My Dad's mother Mary, nee Murphy - was a farmer's daughter from County Monaghan. She was one of ten children all of whom survived into adulthood. Her father was Edward Murphy (son of Annie nee McEntee) who ran a farm at Tullyard - a small farm but with pigs, cows and sheep among other animals - expanding his dwelling as his family increased. It is uncertain how Mary met Joseph Clarke snr but my Dad did recall travelling back to the farm as a child on a lorry laden with produce so the families were in contact with other on a regular basis. Sadly it would appear that his mother fell ill - possibly with breast cancer? - and died when my Dad was in his mid-teens. He left school and travelled over to England in 1943 where he had decided to make a new life for himself.

When he arrived in England during the Second World War, as a native of the Republic of Ireland, Joe was classed as an 'alien' and had to register at the police station on a regular basis and keep them informed of his employment status and place of residence. In England he continued his technical education and eventually obtained work as a trainee draughtsman - going on to do well in this capacity at various works. However, what he always wanted to do was to teach and, once he had trained for this profession, that was his career for life. He moved to the North East of England for his first post in higher education at the then Rutherford College of Technology which was to become the Newcastle Polytechnic and is now known as the University of Northumbria! He retired in the late 1980s as Principal Lecturer in the History of Science and Technology.

Although teaching was his love as a profession, my Dad spent a great deal of his time researching and writing books and articles on the history of working people in the North East of England - topics from the Boilermakers Strike to a life of Charles Parsons and his great study of the history of shipbuilding along the North East Coast from the seventeenth century to the twentieth. Before he died, he privately published a selection of his writings in bound volumes to supplement those of his books that had gone out of print and these are lodged at various libraries around the country. Many of his papers have also been deposited at the Tyne and Wear Archives in Newcastle upon Tyne.
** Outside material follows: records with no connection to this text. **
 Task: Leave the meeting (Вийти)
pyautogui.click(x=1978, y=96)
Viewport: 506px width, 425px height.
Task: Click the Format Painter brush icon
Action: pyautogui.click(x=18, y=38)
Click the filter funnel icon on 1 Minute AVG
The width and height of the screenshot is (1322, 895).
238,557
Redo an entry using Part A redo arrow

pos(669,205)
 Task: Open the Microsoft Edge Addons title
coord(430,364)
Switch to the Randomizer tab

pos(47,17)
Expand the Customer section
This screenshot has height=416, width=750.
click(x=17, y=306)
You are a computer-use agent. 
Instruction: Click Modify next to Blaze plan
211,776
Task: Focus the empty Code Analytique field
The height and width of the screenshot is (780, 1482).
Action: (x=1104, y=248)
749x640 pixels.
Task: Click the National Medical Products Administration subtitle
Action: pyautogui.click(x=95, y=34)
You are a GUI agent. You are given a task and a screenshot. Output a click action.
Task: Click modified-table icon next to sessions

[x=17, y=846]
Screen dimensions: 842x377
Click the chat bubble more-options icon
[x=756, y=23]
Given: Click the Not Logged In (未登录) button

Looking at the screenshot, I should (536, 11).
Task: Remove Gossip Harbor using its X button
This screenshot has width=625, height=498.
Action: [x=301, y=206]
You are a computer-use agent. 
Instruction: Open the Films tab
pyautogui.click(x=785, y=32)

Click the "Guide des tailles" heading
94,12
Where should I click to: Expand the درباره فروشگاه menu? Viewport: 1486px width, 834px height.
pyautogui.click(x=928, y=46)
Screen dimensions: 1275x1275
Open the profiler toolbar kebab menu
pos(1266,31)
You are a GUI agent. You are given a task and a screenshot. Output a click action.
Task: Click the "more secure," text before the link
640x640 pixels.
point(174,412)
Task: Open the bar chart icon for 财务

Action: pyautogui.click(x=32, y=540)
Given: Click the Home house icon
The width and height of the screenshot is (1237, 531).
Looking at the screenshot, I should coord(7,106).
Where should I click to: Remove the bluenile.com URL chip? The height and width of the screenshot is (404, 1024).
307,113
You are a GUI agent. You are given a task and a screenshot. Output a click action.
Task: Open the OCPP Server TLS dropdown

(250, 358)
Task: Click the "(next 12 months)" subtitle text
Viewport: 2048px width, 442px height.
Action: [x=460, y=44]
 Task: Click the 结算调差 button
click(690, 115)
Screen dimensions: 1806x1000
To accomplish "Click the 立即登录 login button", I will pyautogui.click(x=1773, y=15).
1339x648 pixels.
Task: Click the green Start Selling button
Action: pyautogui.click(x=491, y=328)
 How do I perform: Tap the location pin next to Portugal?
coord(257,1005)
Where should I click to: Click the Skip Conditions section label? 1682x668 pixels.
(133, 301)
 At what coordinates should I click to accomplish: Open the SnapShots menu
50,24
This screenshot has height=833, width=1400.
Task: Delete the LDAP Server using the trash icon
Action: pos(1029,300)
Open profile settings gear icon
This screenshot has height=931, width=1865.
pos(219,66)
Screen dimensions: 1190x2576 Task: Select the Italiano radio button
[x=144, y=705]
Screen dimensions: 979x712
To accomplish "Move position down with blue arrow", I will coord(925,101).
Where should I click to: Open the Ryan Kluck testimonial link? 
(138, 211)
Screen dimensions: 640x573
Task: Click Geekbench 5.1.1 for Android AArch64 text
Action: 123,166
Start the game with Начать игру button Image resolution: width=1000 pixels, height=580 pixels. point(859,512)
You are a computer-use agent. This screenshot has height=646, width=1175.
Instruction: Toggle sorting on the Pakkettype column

It is hard to write objectively about someone who is so close to you - he was a good father - gentle and passionate about learning - encouraging all of his children to achieve the best we could educationally. He was always concerned with anything that would lead to the betterment of humanity and believed education was one of the paths to achieving this. He had in his early adulthood been a Young Communist and later member of the Communist Party but left, with many others, in shock and with a sense of betrayal when the Soviet Union invaded Hungary in 1956. His political activism had taken a sharp blow then and although he continued to have an active interest in politics he did not involve himself actively in any political party but gave support to charities such as Oxfam and Unicef on a regular basis. He inspired many of his students and others who came into contact with him and I was moved by the comments and letters I received  after his death in 2006 from many who had known him. My Dad's health had been very poor for more than half his life. He became ill in the 1960s and was eventually diagnosed with the rare disease Behcets Syndrome which is a blood disorder requiring medication on a permanent basis. He lived through great pain, ulcerations on his legs and in his later years multiple problems associated not only with the condition but as a result of the long term drugs he took to treat it. His mental determination and courage towards the end were phenomenal - it was heartbreaking for those who loved him to see how wasted his physical body became and yet mentally he was as strong as ever. Joe Clarke, my Dad, passed away in the morning of 22nd July 2006 in his hospital bed - my two brothers, John and Dominic were with me at his side.